Lack of standardisation is an important barrier to the rollout of a single harmonised solution. The electric vehicle standards and the battery standards for different companies are different. More importantly, automobile manufacturers generally do not want to adopt one unifying solution as they fight for control. This power struggle and lack of trust makes this standardisation difficult.

Policy Interventions.
There are several policy interventions that are required to make the battery swapping for EV successful. A few of them are listed below.

• EV Tariff is to be made available for swapping infrastructure as well. Currently EV tariff for swapping is not ratified in several states by the state regulatory commissions.

• GST on charging or swapping as a service. Already the commercial electrical tariff in several states are very high and coupled with 18% GST leads to relatively high operating cost for Battery Swapping Stations (BSS). A GST reduction on charging or swapping as service to 5% GST will reduce this burden.

• One size fits all will restrict different consumer segments and use cases. Hence it is recommended to keep it flexible so that the ample scope of innovation can be exploited.

• Support for upgrading the grid infrastructure. LT connections up to 200kW are available only in limited states. DISCOM to provide support in upgrading the grid infrastructure or provide some viability gap funding.

• Allow demand aggregation for availing open access for the BSS.

• Currently under the FAME-II scheme, vehicle OEM is the main anchor and takes the ownership for product liability including batteries. Need policy intervention on how the ownership and liability will be handled when it comes to battery as a service or battery energy operators.

• From consumer viewpoint, there is a need for interoperability or standardisation of the battery across various vehicle OEMs and battery manufacturers.

Summary
The battery swapping as a service or battery energy operator is typically compared to the gas cylinder service in India or to the service provided by mobile operators. The mobile handset (EV) is different from the mobile service provider (Battery as a Service) and the same model might work in the case of battery swapping for EV.

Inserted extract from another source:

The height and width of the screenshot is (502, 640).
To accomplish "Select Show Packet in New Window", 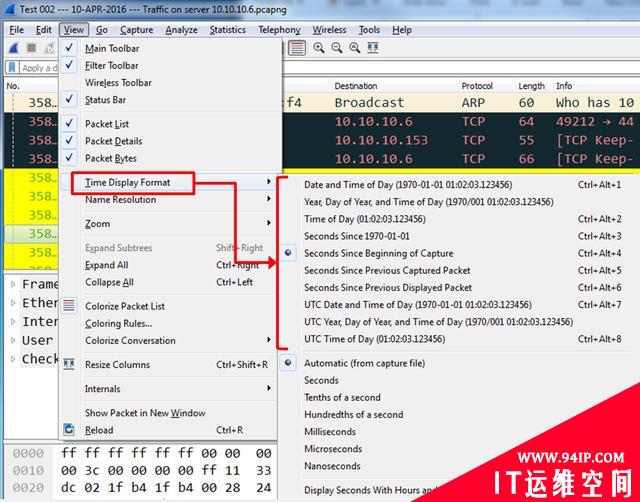I will click(x=145, y=413).
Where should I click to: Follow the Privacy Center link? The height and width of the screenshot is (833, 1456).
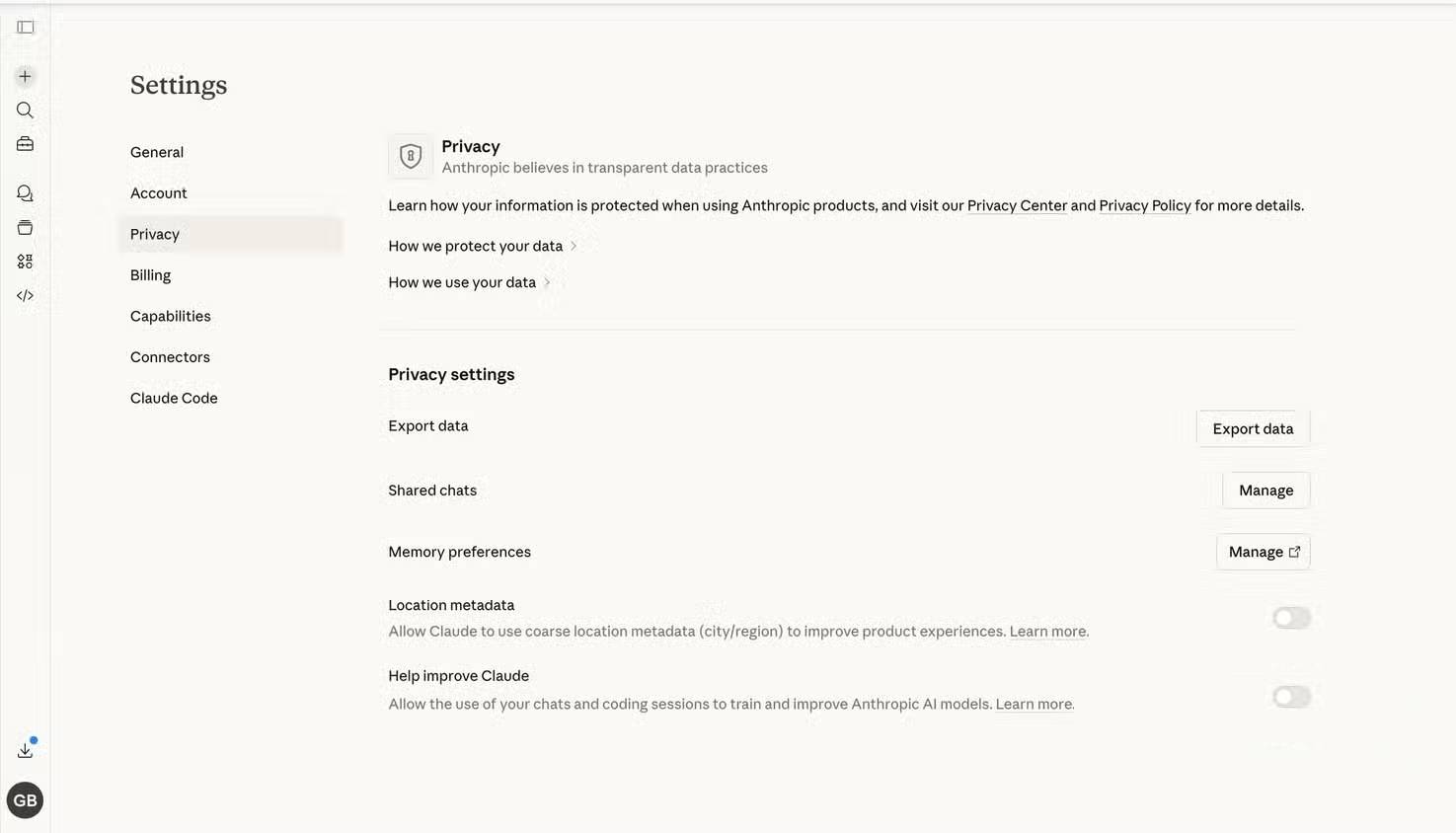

It is clear that standardization is key and also recognizing that this might be the way forward for faster adoption especially for some segments like last mile delivery operators. Having said that, the market is still nascent and we should not restrict the innovation that can happen across pack dimensions, connectors and communication protocols so that there is ample scope for trying out new ideas. The battery swapping in India is truly at an inflection point.